Book Synopsis Reaction Formations by : Joshua Branciforte
Download or read book Reaction Formations written by Joshua Branciforte and published by Fordham Univ Press. This book was released on 2023-07-04 with total page 254 pages. Available in PDF, EPUB and Kindle. Book excerpt: Today, an international new right has coalesced. Variously described as nativist, right-populist, alt-right, and neofascist, far-right movements in many countries have achieved electoral victories that not long ago seemed highly improbable. They have also developed a new cultural politics. Adapting tactics from the left, the new right has moved from decorum to transgression; from conservative propriety to the frank sexualization of political figures and positions; from appealing to the conscious normalcy of the “silent majority” to recasting itself as a protest movement of and for the aggrieved. These movements share a mandate for robust nationalism, yet they also cultivate a striking international solidarity. Who is the subject of this ethnonationalism? Many new right movements have in fact intensified or laid bare long-standing tendencies, but this volume seeks to address aspects of their cultural politics that raise new and urgent questions. How should we assess the new right’s disconcerting appropriations of strategies of minoritarian resistance? How can we practice critique in the face of adversaries who claim to practice a critique of their own? How do apparently post-normative versions of nationalism give rise to heightened forms of militarism, incarceration, censorship, and inequality? How should we understand the temporality of ethnonationalism, which combines a romance with archaic tradition, an ethos of disruption driven by tech futurism frequently tinged with accelerationist pathos, and a kitschy nostalgia for a hazily defined recent past, when things were “greater” than they are now? Surveying nationalisms from Argentina, Brazil, France, Germany, India, Israel-Palestine, the United Kingdom, and the United States, Reaction Formations gives a critical account of contemporary ethnonationalist cultural politics, while drawing out counterstrategies for anti-fascist resistance. Contributors: Tyler Blakeney, Chiara Bottici, Joshua Branciforte, Gisela Catanzaro, Melinda Cooper, Julian Göpffarth, Ramsey McGlazer, Benjamin Noys, Bruno Perreau, Rahul Rao, Shaul Setter, and M. Ty
Book Synopsis Argentina’s Right-Wing Universe During the Democratic Period (1983–2023) by : Gisela Pereyra Doval
Download or read book Argentina’s Right-Wing Universe During the Democratic Period (1983–2023) written by Gisela Pereyra Doval and published by Taylor & Francis. This book was released on 2023-12-01 with total page 374 pages. Available in PDF, EPUB and Kindle. Book excerpt: Argentina’s Right-Wing Universe During the Democratic Period provides a comprehensive analysis of the course of right-wing politics in the country in the last 40 years. In 1983, after the fall of a violent military regime, Argentina began the longest period of democratic stability in its history—40 years marked by economic, institutional, social and political crises. This book examines the trajectory of the different right-wing organisations and ideological developments during these years, seeking to understand both the distinctions and the continuities that lie beneath its metamorphoses.
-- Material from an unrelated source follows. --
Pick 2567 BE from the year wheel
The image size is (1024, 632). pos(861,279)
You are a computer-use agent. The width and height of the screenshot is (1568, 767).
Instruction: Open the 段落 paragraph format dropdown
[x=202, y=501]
Argentina has always acted as a laboratory in which to appreciate how the major problems and questions that concern those who have studied the right-wing in recent decades are translated into a particular political culture. In an international scenario marked by the social and political growth of different right-wing movements, some of which pose a threat to liberal democracies, the study of the Argentine case can provide greater clarity and a different perspective on problems that transcend this specific national case. This book will be of interest to scholars of Argentinian and Latin American politics and history, as well as specialists on the comparative politics of the radical right.